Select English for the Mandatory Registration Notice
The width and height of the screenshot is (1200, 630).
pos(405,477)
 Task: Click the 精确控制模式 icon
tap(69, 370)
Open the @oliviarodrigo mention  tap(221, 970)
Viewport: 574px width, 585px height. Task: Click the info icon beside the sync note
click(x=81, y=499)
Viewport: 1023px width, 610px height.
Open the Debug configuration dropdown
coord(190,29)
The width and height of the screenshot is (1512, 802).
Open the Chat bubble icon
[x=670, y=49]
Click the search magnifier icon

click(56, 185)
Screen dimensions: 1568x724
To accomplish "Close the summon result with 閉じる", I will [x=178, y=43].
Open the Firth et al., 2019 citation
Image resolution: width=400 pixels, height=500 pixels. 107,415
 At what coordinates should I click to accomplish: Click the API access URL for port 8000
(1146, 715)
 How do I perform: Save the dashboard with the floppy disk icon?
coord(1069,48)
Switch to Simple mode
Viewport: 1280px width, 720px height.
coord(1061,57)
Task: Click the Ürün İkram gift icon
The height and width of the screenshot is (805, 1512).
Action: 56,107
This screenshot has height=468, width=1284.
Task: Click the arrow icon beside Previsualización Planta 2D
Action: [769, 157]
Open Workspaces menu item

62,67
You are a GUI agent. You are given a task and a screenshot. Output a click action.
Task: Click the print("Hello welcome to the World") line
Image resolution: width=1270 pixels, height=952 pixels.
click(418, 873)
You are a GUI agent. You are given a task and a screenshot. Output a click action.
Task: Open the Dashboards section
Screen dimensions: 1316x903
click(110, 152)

* * * *

Reproduce all of the data above verbatim, line by line, with nothing altered, added, or omitted.

WRITTEN ANSWER
Select English for the Mandatory Registration Notice
The width and height of the screenshot is (1200, 630).
pos(405,477)
 Task: Click the 精确控制模式 icon
tap(69, 370)
Open the @oliviarodrigo mention  tap(221, 970)
Viewport: 574px width, 585px height. Task: Click the info icon beside the sync note
click(x=81, y=499)
Viewport: 1023px width, 610px height.
Open the Debug configuration dropdown
coord(190,29)
The width and height of the screenshot is (1512, 802).
Open the Chat bubble icon
[x=670, y=49]
Click the search magnifier icon

click(56, 185)
Screen dimensions: 1568x724
To accomplish "Close the summon result with 閉じる", I will [x=178, y=43].
Open the Firth et al., 2019 citation
Image resolution: width=400 pixels, height=500 pixels. 107,415
 At what coordinates should I click to accomplish: Click the API access URL for port 8000
(1146, 715)
 How do I perform: Save the dashboard with the floppy disk icon?
coord(1069,48)
Switch to Simple mode
Viewport: 1280px width, 720px height.
coord(1061,57)
Task: Click the Ürün İkram gift icon
The height and width of the screenshot is (805, 1512).
Action: 56,107
This screenshot has height=468, width=1284.
Task: Click the arrow icon beside Previsualización Planta 2D
Action: [769, 157]
Open Workspaces menu item

62,67
You are a GUI agent. You are given a task and a screenshot. Output a click action.
Task: Click the print("Hello welcome to the World") line
Image resolution: width=1270 pixels, height=952 pixels.
click(418, 873)
You are a GUI agent. You are given a task and a screenshot. Output a click action.
Task: Open the Dashboards section
Screen dimensions: 1316x903
click(110, 152)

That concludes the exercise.